Stewart v. Cinnamon

This is an appeal from a summary judgment rendered that appellant take nothing as against appellee. Appellant sued appellee for damages for injuries to herself alleged to have been suffered by slipping and falling on the floor in appellee's home while waxing and polishing floors. The court had before it the motion, the pleadings, the affidavits of the parties, with attached exhibits, and the deposition of appellant.

Although appellant's brief does not comply with Rule 418, Texas Rules of Civil Procedure, we have examined the same and find that appellant contends that the following fact issues were raised: (1) That appellee failed to furnish a reasonably safe place for appellant to work. (2) That he failed to furnish her with adequate equipment. (3) That he failed to warn her of the danger of slipping on floor wax spread too thick on the floor. (4) That appellee was negligent in instructing her to 'spread the wax thick on the floor.' We shall consider these contentions jointly.

We have carefully considered appellant's deposition as well as the record as a whole, and find that the following facts are uncontradicted: Appellant is an experienced housemaid, having worked as such for numerous people. She had waxed floors for appellee and other people prior to the occasion involved herein. She always used the same kind of equipment as was used on this occasion. There is nothing in the record to show that there is any better, safer, or more appropriate equipment for the purpose; and nothing to show that appellee instructed appellant to use these things, or even instructed her to wax the floor. The record shows that appellee was not even present at any stage of the operation.

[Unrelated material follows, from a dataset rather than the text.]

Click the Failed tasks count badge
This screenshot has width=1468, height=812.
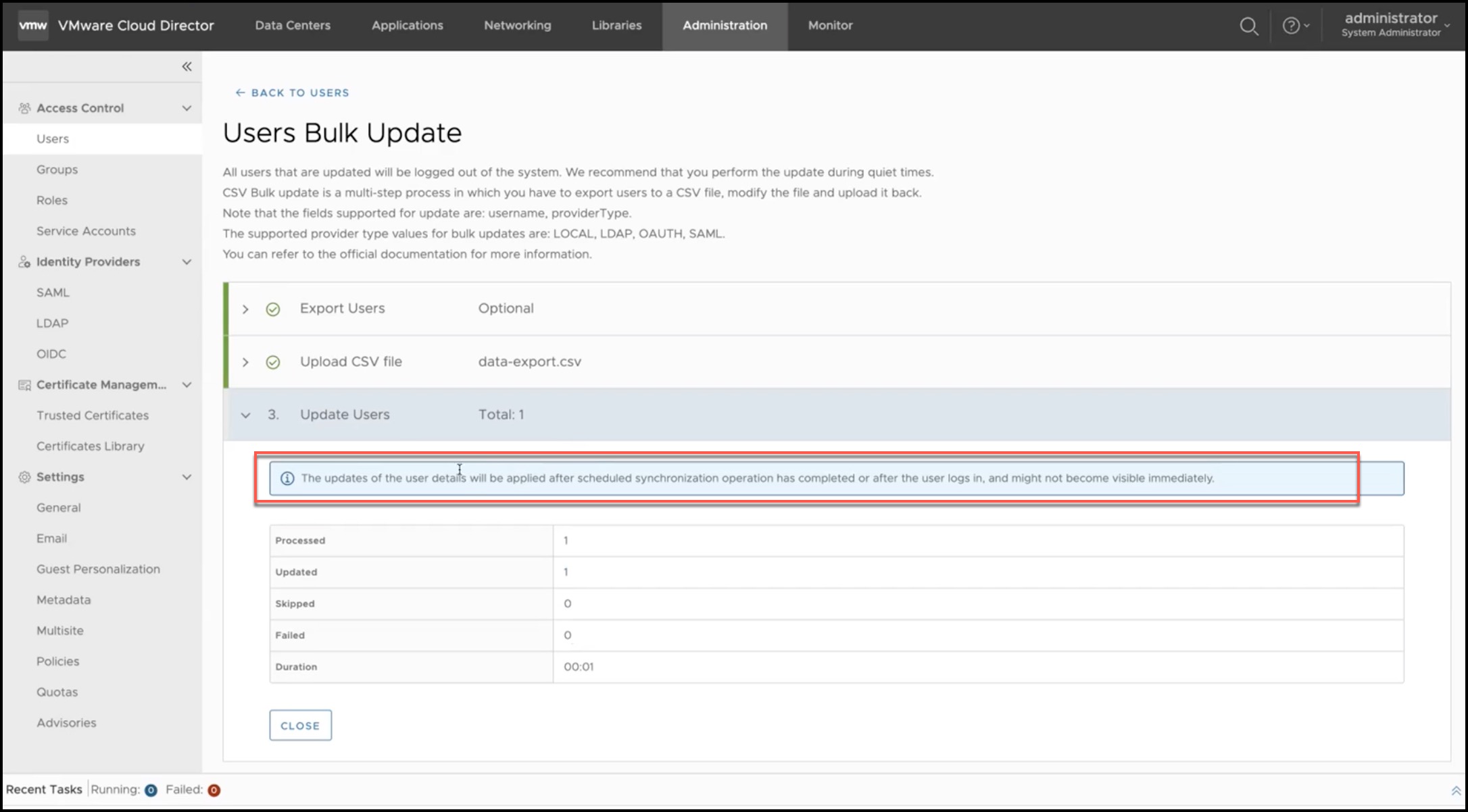(x=214, y=790)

The law is well settled that a master is not required to inspect tools and appliances which are committed to the custody of the servant who has the capacity to understand their character and uses. Gulf, C. S. F. R. Co. v. Larkin, 98 Tex. 225,82 S.W. 1026, 1 L.R.A., N.S., 944. There is nothing in appellant's deposition, her affidavit, or elsewhere in the record, to show that appellee instructed her to spread the floor wax thick, or even suggested that she should do so. There is no fact in the record from which a jury might reasonably infer that appellee did anything which a reasonably prudent person would not have done, or failed to do anything which such a person would have done under the circumstances. Furthermore, appellant in her deposition testified that her foot just slipped, that she did not know whether it slipped on the part of the floor which had been waxed, or on the part which had not; that she did not know what caused her to fall. There is no statement to the contrary. Therefore, viewing the showing on the motion for summary judgment in the light most favorable to appellant, and giving appellant the benefit of every reasonable inference which properly can be drawn in favor of her position, she has wholly failed to raise any genuine issue of either negligence or proximate cause. Gulbenkian v. Penn, 151 Tex. 412, 252 S.W.2d 929; McDonald, Texas Civil Practice, Vol. 4, § 17.26, p. 1394

Moreover, the testimony of appellant shows without dispute that the condition of the floor was at the time, open, obvious, and apparent to her, and shows as a matter of law that appellee owed no duty to warn her of its condition. Houston Nat. Bank v. Adair, 146 Tex. 387, 207 S.W.2d 374. Therefore, the trial court's action in granting the summary judgment was proper.